> **Supplied information**:
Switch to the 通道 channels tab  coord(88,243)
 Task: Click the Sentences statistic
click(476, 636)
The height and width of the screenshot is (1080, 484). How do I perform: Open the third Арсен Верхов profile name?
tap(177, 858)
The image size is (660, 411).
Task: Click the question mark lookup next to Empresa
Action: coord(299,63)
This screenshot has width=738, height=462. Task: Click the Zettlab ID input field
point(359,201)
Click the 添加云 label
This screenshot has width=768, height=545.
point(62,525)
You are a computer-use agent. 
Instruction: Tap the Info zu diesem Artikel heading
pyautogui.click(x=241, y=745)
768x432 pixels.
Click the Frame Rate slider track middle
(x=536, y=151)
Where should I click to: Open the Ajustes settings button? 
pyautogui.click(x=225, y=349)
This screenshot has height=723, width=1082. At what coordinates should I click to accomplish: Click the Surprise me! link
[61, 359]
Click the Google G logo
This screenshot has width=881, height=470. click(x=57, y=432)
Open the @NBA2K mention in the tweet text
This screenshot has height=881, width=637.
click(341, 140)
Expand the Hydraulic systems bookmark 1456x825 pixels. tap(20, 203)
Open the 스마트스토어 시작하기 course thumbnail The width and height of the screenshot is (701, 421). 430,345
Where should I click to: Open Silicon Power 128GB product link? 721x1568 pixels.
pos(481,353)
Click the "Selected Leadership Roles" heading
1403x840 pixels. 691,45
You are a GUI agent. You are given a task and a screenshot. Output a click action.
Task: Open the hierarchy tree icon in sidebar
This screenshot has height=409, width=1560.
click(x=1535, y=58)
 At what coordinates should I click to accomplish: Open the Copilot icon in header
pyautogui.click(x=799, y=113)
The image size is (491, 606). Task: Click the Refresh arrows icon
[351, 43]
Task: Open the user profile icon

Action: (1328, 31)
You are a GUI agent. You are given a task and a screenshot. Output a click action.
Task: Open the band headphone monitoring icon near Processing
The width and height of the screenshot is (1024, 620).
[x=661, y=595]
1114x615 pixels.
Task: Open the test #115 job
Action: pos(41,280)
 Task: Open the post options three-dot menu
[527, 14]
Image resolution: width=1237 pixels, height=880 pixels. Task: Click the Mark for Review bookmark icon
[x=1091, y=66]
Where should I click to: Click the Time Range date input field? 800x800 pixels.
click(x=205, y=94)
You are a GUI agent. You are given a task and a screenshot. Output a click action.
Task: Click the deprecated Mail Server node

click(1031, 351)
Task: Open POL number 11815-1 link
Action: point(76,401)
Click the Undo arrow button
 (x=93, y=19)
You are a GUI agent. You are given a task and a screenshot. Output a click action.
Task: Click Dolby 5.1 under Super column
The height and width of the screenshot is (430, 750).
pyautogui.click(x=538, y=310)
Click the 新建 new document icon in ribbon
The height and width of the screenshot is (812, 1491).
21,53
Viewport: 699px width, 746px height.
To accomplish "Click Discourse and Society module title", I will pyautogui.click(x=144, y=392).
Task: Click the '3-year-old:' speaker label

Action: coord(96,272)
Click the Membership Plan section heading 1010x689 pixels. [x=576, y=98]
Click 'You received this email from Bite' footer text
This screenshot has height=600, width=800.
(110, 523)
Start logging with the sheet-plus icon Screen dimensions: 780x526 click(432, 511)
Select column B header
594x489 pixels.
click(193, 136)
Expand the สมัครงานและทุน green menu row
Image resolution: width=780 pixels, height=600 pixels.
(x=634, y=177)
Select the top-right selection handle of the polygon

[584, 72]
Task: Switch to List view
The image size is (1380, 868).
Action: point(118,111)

> **Short task**: Copy out the lines of the entries above word for word, beginning with the line that contains "You are a computer-use agent." and ending with the line that contains "click(x=1535, y=58)", both included.

> **Solution for this exercise**:
You are a computer-use agent. 
Instruction: Tap the Info zu diesem Artikel heading
pyautogui.click(x=241, y=745)
768x432 pixels.
Click the Frame Rate slider track middle
(x=536, y=151)
Where should I click to: Open the Ajustes settings button? 
pyautogui.click(x=225, y=349)
This screenshot has height=723, width=1082. At what coordinates should I click to accomplish: Click the Surprise me! link
[61, 359]
Click the Google G logo
This screenshot has width=881, height=470. click(x=57, y=432)
Open the @NBA2K mention in the tweet text
This screenshot has height=881, width=637.
click(341, 140)
Expand the Hydraulic systems bookmark 1456x825 pixels. tap(20, 203)
Open the 스마트스토어 시작하기 course thumbnail The width and height of the screenshot is (701, 421). 430,345
Where should I click to: Open Silicon Power 128GB product link? 721x1568 pixels.
pos(481,353)
Click the "Selected Leadership Roles" heading
1403x840 pixels. 691,45
You are a GUI agent. You are given a task and a screenshot. Output a click action.
Task: Open the hierarchy tree icon in sidebar
This screenshot has height=409, width=1560.
click(x=1535, y=58)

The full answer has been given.